• **Reading passage**:
-.-.-

Issue 17 - 4 May
The Sundays of the Easter Season often get names, for example, Doubting Thomas Sunday and Good Shepherd Sunday. Last Sunday is regularly called Vine & Branch Sunday.
Until I spent time on a vineyard 10 years ago, I always heard the parable of the vinedresser as a tough, “shape up or ship out” message. I always imagined God as the Vinedresser having a field day loping and cutting my dead branches, trimming my unproductive stems and up-rooting all the rot that undermines my fruitfulness.
It always felt like a violent activity. But what we see is not what we get.
It was a pleasant surprise, then, to actually see a Vinedresser in action. Far from an act of violence, the care paid by the dresser to each stem is extraordinary. He or she carefully inspects the branch, delicately cutting only the smallest amount so that the vine will be healthier and more productive. A good vinedresser pours over the vines and from experience knows that to cut too much or too little will render the vine without its distinctive character. Every cut is measured and aimed to prune back only the diseased branch, so as to bring about greater growth for the whole vine and a bigger yield for the vineyard. The vinedresser is not violent with the vine, but extremely tender.
The first hearers of today’s Gospel would have known that this metaphor is anything but a “shape up or ship out” message.
This parable is a profound insight into the Christian life. We can claim we belong to the Christian family all we like. We can come to Mass every Sunday, but if the fruit we produce is bitter and poisonous, if we are unforgiving, unjust and uncaring, we cannot claim to be on the Vine of Christ’s love. And if that’s the case we are in desperate need of the gentle hand of the Vinedresser, who only wants to see us bring forth the yield he knows we are capable of achieving.
Rev Billy Graham once said, “Going to Church no more makes you a Christian than living in a garage makes you a car.” That’s the point of Vine & Branch Sunday. God will not judge us by what we say or the public face of goodness we can turn on. We will be judged by the our acts of love in and through our kindness and compassion.
This metaphor also reminds us that we’re connected to each other. There are moments in our life of faith when we hear or see other Christians saying or doing things we cannot countenance. We can try and disown them by retreating into our denomination, but we are all connected in Christ’s vineyard. We need the courage to tell them the truth as we see it, and charitably point out the problems we have with what they think is right. And we need the humility to listen when they challenge us.
It’s even harder when the diseased part of the vine is in our own Catholic section of Vineyard. Our first instinct can be to loop off the branch, just to get rid of it. But as any Vinedresser knows this is the last resort. Whether we find it easy or not, Christ calls us to limited surgical interventions over amputations every time. This is tough love. Even though there are people within our community who have committed terrible crimes and betrayed our trust, the Gospel calls us to hold onto to them until it’s clear that no matter what intervention we make, they are dying on Christ’s vine already. And even then, we hope and pray that our action towards them might see a new growth within them which could be the beginning of a possible grafting back onto us in the future.
In the face of the world’s “shape up or ship out” principle, Vine and Branch Sunday challenges us to hang in with there with each other, in season and out of season, because as the old folk hymn sings, “They’ll know we are Christians by our love, by our love. Yes, they’ll know we are Christians by our love.”

-.-.-

Stored dataset items
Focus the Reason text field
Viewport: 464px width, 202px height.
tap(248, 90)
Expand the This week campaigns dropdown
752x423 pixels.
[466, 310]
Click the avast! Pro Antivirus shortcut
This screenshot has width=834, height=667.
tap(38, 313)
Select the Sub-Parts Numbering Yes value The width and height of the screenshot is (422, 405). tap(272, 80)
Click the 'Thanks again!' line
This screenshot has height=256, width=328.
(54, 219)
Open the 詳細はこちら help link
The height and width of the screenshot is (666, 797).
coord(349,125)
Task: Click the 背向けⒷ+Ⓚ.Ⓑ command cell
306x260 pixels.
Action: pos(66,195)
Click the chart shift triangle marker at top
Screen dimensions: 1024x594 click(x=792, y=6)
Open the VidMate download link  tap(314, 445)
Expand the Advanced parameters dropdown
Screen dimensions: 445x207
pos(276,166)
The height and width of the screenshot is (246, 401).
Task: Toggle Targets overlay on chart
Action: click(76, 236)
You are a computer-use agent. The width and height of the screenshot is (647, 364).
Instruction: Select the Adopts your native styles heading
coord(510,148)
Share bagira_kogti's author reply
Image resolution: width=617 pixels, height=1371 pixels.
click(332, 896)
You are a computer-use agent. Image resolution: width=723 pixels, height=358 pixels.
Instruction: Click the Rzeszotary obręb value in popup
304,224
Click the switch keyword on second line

-.-.-

• **Questions on the material**:
- A) Transcribe everything in the Vine & Branch Sunday reflection from "Until I spent" down to "undermines my fruitfulness.".
- B) In the Vine & Branch Sunday reflection, how long ago did the writer spend time on a vineyard?
- C) Summarize the Vine & Branch Sunday reflection in two sentences.

• **Solutions below**:
- A)
Until I spent time on a vineyard 10 years ago, I always heard the parable of the vinedresser as a tough, “shape up or ship out” message. I always imagined God as the Vinedresser having a field day loping and cutting my dead branches, trimming my unproductive stems and up-rooting all the rot that undermines my fruitfulness.

- B) Ten years ago.

- C) After seeing a vinedresser at work, the writer no longer hears the vinedresser parable as a harsh "shape up or ship out" message: the vinedresser is tender and cuts only what is diseased so the whole vine can grow. The parable teaches that Christians are judged by their acts of love and are connected to one another, so they should favor limited interventions over cutting people off, even within their own Catholic community.